Consignes
**A)** Extrayez sans modification les lignes des entrées comprises entre la ligne qui contient « You are a GUI » et la fin des entrées, bornes incluses. Omettez les images dans la réponse.
**B)** Poursuivez l'extrait sur la mémoire, l'oubli et le vide à partir de sa dernière phrase.

Extrait source

On dit de la Nature qu’elle a horreur du vide, pourtant chaque chose qui compose le monde qui nous entoure est fait de ce mélange changeant qui nous anime, ce mélange de mémoires et d’oublis. Chaque matin, nous oublions la forme de notre visage de la veille, afin de toujours pouvoir nous reconnaître, malgré le temps qui passe. Ce vide est partout, dans toutes les décisions que nous n’avons pas prises, dans toutes les histoires, les visages que nous avons oubliés. Et si chaque geste efface ou remplace le précédent – il reste toujours une trace, une marque vide de cette absence. Ce sont les vestiges du passé qui transpirent dans les rues de nos villes, lors du passage des saisons, dans le reflet des maisons et les façades des immeubles.

Lignes d'un jeu de données d'ancrage sur écran:
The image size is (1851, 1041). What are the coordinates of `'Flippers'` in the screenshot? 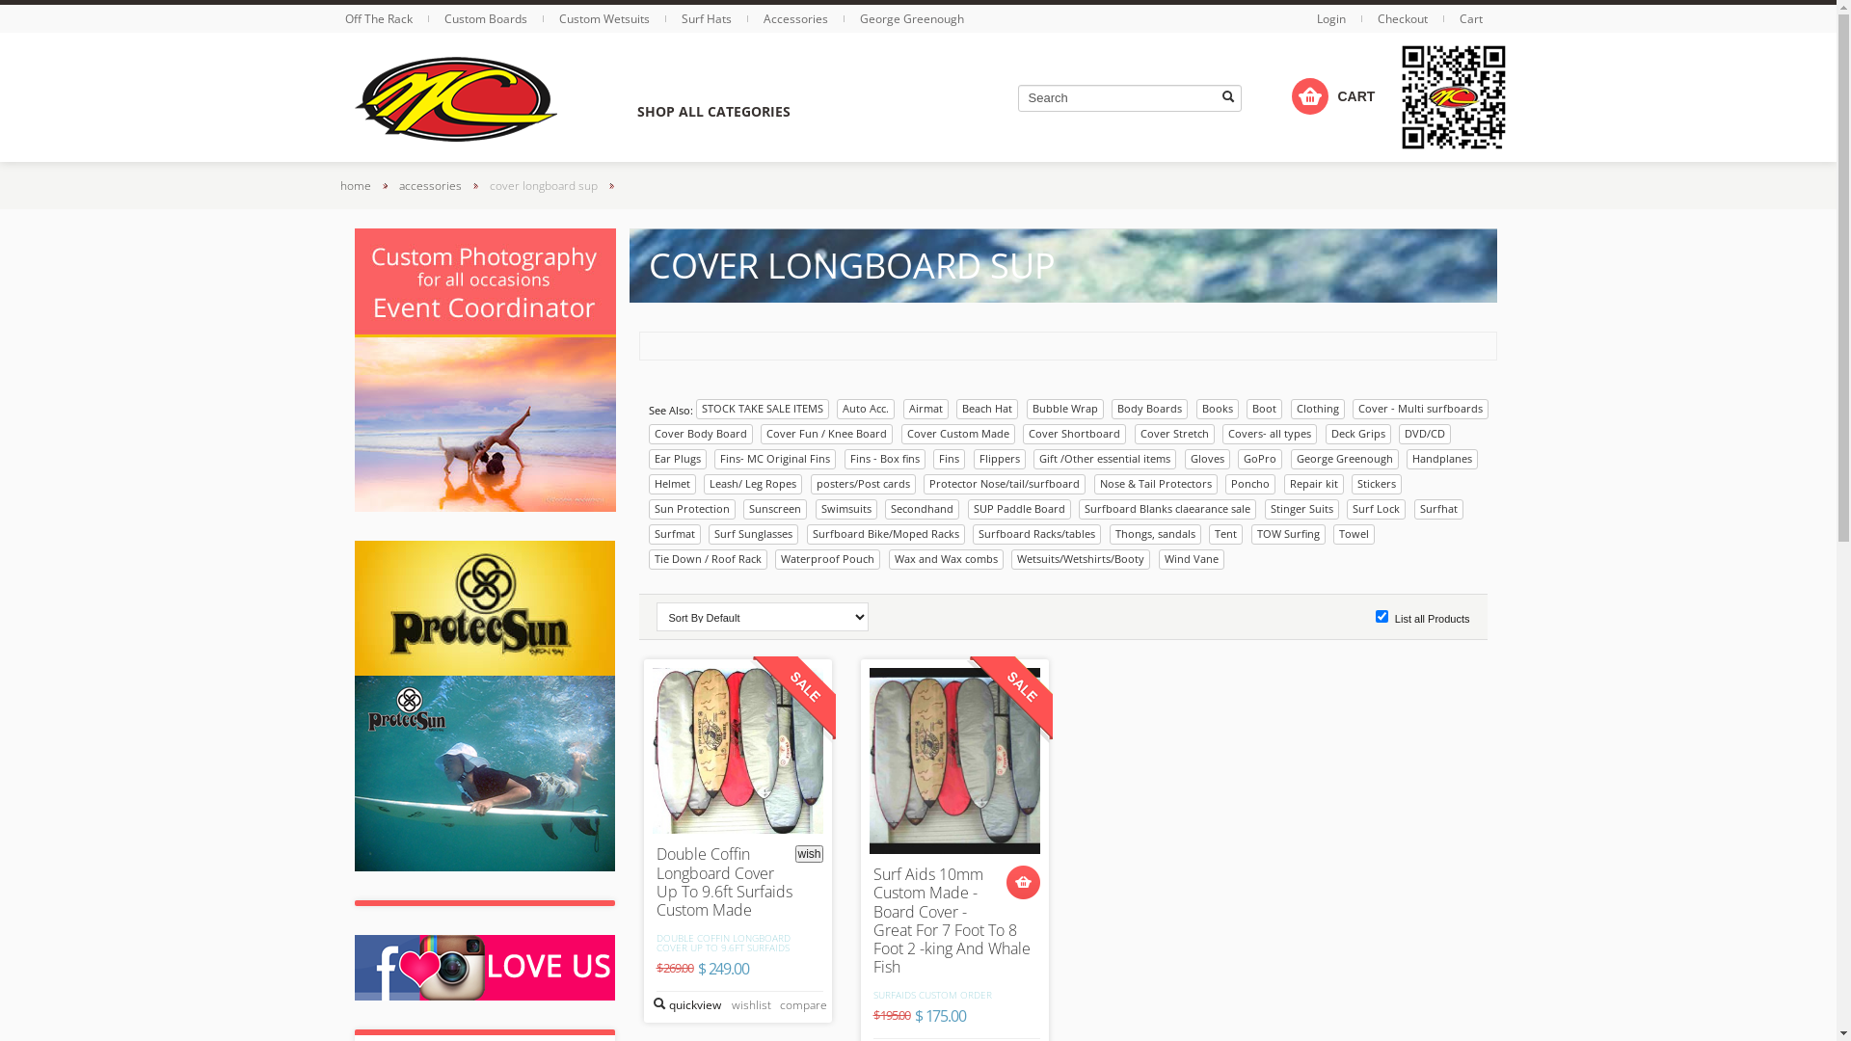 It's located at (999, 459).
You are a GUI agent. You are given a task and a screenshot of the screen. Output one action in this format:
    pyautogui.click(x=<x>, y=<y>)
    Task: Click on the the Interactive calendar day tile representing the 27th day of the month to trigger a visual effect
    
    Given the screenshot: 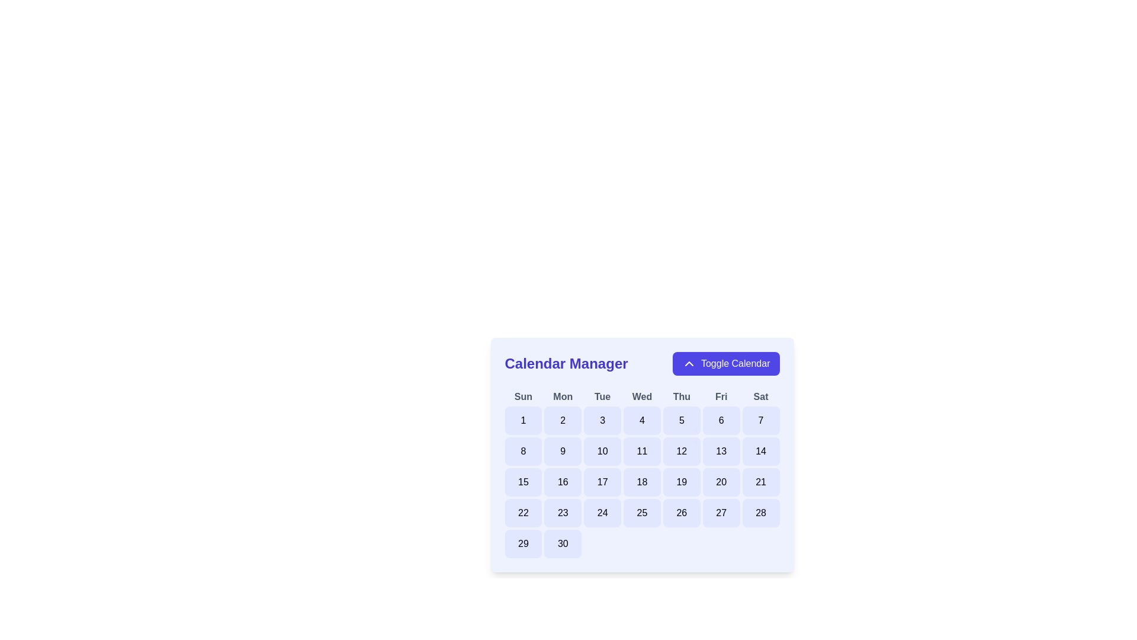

Résultats finaux
**A)**
You are a GUI agent. You are given a task and a screenshot of the screen. Output one action in this format:
    pyautogui.click(x=<x>, y=<y>)
    Task: Click on the the Interactive calendar day tile representing the 27th day of the month to trigger a visual effect
    
    Given the screenshot: 

**B)**
L’espace est alors comme un vêtement qui prend sa forme lorsqu’on l’enfile, il s’incarne avec nous. Imaginer et produire une sculpture dans le cadre des Hortillonnages, c’est d’abord adresser le contexte – la responsa- bilité d’occuper, d’activer un espace. Il faut alors partir à la recherche des traces qui habitent la ville et les jardins – s’interroger sur ce qui manque – ce qui est délaissé, oublié : collectionner les objets sans usage, mobiliers cassés, perdus au fond d’un garage ou d’un grenier, antiques fragments d’architectures, porte, fenêtre, bastaing… mais aussi mémoires perdues – événements du passé disparus sans laisser la moindre trace.
En 1906, dans le Parc de la Hotoie, l’exposition coloniale présentait un « village sénégalais » – véritable zoo humain dont il ne reste aujourd’hui aucune trace. D’un jardin à l’autre, vient le temps de la sculpture : assembler ces fragments perdus du passé pour produire de l’espace – un nouveau lieu de mémoire local, la possibilité de mélanger les réalités : le contexte des Hortillonages – l’histoire coloniale de la ville d’Amiens, le Sénégal contemporain et leur trajectoire commune.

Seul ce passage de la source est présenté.